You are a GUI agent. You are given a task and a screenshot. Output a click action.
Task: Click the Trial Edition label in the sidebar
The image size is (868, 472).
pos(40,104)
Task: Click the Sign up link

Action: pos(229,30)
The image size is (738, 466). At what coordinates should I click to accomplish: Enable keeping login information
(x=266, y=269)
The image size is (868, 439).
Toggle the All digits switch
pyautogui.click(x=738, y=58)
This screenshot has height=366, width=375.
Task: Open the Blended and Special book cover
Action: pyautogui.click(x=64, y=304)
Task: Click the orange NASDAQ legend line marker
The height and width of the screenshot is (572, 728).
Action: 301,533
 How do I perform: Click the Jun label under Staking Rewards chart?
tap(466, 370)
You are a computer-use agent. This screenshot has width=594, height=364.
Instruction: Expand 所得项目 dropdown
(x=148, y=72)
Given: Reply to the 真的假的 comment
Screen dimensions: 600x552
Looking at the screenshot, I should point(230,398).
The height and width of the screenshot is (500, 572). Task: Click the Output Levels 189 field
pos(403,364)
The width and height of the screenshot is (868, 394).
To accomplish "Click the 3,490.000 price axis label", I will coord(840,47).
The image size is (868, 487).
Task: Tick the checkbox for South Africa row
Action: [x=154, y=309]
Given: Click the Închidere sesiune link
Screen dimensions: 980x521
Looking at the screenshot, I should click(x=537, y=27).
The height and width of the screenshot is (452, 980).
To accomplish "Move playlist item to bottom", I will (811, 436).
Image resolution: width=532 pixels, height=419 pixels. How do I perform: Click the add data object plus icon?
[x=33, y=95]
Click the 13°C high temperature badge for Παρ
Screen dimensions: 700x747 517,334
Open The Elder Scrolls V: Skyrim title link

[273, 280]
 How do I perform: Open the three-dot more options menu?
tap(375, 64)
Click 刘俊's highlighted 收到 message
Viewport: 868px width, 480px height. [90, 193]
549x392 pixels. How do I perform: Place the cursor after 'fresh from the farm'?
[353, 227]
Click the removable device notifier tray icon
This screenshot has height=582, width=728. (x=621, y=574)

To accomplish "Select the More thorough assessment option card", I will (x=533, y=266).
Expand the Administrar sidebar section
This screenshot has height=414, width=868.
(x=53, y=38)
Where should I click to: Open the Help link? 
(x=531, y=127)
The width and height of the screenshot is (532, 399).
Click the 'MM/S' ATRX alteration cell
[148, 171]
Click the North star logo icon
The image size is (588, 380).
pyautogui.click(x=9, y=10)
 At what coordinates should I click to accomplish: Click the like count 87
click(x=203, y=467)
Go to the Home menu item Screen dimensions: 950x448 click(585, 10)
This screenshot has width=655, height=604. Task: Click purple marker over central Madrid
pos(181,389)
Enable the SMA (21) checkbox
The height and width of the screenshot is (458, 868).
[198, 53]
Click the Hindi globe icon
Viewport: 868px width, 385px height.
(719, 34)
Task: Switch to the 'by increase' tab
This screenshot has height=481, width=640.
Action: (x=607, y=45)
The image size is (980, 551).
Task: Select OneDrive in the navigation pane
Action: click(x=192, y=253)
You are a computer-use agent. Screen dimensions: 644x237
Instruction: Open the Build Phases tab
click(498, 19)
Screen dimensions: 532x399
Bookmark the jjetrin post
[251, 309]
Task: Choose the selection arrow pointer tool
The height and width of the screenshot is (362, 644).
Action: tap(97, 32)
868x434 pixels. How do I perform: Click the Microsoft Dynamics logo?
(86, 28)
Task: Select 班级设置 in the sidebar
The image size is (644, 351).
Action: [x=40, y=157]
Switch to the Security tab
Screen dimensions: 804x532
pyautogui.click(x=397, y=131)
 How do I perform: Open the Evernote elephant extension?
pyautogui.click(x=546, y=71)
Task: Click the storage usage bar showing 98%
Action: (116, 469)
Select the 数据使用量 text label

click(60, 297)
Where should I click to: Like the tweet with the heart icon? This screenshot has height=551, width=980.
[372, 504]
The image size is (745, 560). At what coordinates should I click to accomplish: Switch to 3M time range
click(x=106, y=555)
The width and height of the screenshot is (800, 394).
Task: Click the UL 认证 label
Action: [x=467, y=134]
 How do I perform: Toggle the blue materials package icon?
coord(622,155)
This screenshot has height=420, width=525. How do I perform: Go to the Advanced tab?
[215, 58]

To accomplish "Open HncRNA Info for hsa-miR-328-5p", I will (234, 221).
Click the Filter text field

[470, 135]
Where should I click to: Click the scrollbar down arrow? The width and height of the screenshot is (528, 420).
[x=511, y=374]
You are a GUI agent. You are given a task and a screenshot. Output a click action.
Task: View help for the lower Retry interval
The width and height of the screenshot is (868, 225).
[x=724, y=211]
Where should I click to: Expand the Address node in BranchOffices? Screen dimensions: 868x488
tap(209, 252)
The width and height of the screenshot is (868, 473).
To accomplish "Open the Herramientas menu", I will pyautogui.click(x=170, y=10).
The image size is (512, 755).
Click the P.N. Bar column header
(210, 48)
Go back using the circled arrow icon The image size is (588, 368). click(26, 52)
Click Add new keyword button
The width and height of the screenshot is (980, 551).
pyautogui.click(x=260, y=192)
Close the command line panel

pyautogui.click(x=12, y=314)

• [Problem to work on]:
A single figure must be given: how many lines of the records above include the string "item".

• [Reply]:
2